Comment peut-on remarquer la fibrillation auriculaire, à part par des battements trop rapides ou des palpitations?
Les patients concernés ressentent un pouls irrégulier ou qui s’accélère trop vite lors d’un effort physique. Il se peut aussi qu’ils ressentent désagréablement les battements de leur coeur. D’autres patients se sentent moins performants lors d’un épisode de fibrillation auriculaire ou ont du mal à respirer lorsqu’ils gravissent les escaliers. Mais une partie non négligeable des personnes touchées, environ 30 %, n’ont pas de symptômes et la fibrillation auriculaire est découverte par hasard.

Quelles sont les conséquences de ces activités cardiaques chaotiques?
Un danger immédiat est l’attaque cérébrale. En raison de l’irrégularité des activités de l’atrium, un caillot de sang peut se former, être véhiculé dans la circulation sanguine du cerveau et y causer une obstruction aigüe. 20 % des attaques cérébrales sont dues à la fibrillation auriculaire et ce sont souvent des cas particulièrement graves car les caillots sont relativement gros. Si la fibrillation auriculaire n’est pas soignée pendant longtemps, elle endommage aussi le coeur proprement dit. Du fait de l’irrégularité de la fonction cardiaque, les ventricules pompent de moins en moins bien et cela débouche avec le temps sur l’insuffisance cardiaque. Inversement, une insuffisance cardiaque existante peut causer une fibrillation auriculaire.
Sait-on comment ces caillots de sang se forment?
Après des dizaines d’années de recherche intensive, il reste pas mal de zones d’ombres. L’hypothèse partiellement étayée par des données est qu’une partie de l’atrium appelée auricule, dont la paroi n’est pas lisse mais couverte de renflements, est de ce fait propice à la formation de caillots lorsque l’auricule, en raison des contractions rapides et irrégulières, ne peut plus se vider correctement. Des autopsies de patients décédés d’une attaque cérébrale ont permis de voir que la plupart des caillots se trouvaient dans l’auricule de l’atrium. Lors d’échographies réalisées avant une intervention chirurgicale sur le coeur, c’est aussi là qu’on rencontre le plus de caillots. Mais cela n’explique pas encore quand et à cause de quels facteurs ces caillots se forment.
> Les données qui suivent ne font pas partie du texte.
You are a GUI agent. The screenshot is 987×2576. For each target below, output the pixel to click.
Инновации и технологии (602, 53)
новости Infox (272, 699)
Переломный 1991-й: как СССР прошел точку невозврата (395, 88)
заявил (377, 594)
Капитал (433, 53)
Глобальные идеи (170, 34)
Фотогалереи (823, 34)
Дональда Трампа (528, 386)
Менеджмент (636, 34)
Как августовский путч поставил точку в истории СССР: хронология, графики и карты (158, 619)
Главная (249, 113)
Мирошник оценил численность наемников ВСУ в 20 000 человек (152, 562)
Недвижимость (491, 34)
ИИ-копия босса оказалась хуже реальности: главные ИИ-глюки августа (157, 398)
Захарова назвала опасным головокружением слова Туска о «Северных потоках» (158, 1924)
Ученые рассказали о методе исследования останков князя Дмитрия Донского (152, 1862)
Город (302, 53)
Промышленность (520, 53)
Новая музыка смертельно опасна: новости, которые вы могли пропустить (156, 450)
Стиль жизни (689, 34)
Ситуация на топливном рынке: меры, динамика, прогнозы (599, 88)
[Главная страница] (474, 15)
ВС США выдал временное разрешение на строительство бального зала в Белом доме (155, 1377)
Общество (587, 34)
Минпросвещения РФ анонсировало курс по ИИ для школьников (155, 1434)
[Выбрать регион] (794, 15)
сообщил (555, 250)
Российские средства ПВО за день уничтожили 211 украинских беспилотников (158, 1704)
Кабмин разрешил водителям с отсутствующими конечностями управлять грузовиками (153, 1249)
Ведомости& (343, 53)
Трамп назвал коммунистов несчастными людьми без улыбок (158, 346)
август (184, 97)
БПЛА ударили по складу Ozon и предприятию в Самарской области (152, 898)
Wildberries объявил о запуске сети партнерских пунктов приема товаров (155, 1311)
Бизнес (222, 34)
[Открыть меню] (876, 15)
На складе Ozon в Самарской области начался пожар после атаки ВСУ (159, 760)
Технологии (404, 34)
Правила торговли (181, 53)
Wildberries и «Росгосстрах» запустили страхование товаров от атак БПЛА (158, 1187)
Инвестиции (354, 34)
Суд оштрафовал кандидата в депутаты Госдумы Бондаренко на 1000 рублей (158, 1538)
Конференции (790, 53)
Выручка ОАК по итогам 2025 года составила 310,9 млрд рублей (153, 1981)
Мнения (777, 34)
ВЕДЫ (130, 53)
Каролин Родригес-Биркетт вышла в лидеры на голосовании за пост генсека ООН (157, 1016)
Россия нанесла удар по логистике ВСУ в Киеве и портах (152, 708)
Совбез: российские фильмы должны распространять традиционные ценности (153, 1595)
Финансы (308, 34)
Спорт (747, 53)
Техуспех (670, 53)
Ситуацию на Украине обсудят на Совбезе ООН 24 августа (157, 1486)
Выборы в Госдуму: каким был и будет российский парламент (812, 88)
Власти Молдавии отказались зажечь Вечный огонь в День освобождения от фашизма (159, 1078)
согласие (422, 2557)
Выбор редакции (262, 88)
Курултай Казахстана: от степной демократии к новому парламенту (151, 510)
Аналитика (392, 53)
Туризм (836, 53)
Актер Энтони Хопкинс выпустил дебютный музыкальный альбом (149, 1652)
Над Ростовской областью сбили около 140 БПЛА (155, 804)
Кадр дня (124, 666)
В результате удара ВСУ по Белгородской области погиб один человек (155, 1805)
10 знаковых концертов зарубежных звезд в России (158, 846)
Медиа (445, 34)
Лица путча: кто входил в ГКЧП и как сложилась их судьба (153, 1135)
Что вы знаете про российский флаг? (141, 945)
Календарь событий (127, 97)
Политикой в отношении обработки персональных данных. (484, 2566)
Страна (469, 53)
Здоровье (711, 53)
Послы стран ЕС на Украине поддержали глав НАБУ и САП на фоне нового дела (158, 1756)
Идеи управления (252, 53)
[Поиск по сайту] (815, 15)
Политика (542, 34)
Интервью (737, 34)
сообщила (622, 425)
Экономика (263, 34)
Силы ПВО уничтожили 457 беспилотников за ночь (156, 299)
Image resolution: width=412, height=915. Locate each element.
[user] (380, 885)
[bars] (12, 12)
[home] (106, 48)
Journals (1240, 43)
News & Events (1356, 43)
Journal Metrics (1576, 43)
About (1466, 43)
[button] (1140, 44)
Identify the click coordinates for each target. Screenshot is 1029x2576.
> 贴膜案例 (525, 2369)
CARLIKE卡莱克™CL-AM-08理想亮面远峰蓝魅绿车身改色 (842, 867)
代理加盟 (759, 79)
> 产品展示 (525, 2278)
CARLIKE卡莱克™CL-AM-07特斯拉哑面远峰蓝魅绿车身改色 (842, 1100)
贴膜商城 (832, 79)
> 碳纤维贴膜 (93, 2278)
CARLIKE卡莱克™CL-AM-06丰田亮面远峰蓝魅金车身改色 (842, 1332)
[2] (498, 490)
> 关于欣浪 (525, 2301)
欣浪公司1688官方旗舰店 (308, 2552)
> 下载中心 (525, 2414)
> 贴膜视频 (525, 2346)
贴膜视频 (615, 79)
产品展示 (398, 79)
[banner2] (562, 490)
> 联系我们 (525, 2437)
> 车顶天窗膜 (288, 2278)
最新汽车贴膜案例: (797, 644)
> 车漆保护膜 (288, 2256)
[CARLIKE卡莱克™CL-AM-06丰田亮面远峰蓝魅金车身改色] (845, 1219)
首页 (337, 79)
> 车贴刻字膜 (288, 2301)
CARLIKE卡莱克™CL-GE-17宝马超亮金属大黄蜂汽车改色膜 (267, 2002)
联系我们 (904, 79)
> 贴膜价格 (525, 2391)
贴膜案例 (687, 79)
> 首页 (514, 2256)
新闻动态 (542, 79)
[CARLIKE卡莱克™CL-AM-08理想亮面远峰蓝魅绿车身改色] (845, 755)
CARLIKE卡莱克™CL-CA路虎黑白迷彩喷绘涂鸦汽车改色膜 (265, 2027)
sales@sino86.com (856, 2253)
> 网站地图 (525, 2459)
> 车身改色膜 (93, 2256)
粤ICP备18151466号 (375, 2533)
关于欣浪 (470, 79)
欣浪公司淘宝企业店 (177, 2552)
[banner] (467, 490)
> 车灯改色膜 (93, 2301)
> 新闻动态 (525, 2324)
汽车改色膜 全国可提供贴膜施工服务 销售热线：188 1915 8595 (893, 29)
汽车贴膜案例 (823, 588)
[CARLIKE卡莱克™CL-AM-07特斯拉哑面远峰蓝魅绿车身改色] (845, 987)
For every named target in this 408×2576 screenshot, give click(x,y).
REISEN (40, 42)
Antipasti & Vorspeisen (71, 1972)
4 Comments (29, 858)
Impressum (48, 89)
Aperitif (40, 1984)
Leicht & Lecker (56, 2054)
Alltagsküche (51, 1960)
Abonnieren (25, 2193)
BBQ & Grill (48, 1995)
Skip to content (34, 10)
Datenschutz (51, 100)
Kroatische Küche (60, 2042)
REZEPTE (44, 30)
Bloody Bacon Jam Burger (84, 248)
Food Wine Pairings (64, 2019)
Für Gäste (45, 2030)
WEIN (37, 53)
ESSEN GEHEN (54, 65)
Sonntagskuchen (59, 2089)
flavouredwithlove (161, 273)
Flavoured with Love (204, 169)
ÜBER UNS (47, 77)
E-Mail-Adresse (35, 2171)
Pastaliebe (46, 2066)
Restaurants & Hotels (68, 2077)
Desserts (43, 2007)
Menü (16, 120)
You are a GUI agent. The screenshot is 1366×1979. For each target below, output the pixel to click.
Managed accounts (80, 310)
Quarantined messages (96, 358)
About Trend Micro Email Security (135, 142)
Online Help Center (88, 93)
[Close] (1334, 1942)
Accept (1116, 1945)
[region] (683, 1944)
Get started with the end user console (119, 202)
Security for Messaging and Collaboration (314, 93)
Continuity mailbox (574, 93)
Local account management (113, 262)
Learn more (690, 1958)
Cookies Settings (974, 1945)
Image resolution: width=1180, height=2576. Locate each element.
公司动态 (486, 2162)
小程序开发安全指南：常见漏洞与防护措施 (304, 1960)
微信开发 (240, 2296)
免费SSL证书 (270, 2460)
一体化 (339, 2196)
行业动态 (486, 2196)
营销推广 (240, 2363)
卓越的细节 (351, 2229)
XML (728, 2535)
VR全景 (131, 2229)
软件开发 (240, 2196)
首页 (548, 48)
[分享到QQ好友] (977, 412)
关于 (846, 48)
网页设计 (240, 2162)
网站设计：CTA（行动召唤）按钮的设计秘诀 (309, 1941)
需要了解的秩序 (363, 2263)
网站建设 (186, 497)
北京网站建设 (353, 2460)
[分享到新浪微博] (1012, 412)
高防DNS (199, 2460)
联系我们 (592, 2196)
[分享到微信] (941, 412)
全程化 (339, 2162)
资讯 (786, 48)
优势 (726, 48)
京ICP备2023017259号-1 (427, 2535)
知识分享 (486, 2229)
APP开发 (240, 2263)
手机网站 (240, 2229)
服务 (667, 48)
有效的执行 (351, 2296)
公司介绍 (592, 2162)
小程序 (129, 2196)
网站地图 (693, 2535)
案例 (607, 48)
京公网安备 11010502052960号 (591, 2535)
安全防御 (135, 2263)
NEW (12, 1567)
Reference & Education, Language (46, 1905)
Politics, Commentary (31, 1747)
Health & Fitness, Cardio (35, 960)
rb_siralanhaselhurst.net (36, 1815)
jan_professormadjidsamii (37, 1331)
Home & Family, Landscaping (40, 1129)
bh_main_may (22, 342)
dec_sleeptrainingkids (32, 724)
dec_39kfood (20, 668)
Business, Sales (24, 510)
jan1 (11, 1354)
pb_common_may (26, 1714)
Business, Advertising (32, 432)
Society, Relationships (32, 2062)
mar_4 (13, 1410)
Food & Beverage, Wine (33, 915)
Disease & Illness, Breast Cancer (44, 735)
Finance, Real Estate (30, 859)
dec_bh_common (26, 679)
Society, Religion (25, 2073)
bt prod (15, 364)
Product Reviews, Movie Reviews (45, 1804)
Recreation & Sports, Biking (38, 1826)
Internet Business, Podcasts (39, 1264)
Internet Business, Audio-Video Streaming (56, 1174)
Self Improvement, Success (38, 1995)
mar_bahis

Visiblement, les caillots ne se détachent pas seulement directement pendant un épisode de fibrillation auriculaire.
Exactement. C’est un aspect important pour nous, sur lequel porte un point fort de notre recherche. Chez les patients atteints de fibrillation auriculaire chez lesquels on surveille durablement les arythmies à l’aide d’un appareil d’enregistrement implanté, on constate que l’attaque cérébrale ne coïncide pas toujours avec un épisode de fibrillation auriculaire. Certains patients n’ont plus de fibrillation auriculaire depuis des mois et subissent tout de même une attaque cérébrale. Une hypothèse est que les caillots se forment pendant la fibrillation auriculaire, mais peuvent en principe se détacher à tout moment. Une autre question est celle de savoir si certaines attaques cérébrales chez des patients atteints de fibrillation auriculaire ont au moins en partie d’autres causes que la fibrillation auriculaire.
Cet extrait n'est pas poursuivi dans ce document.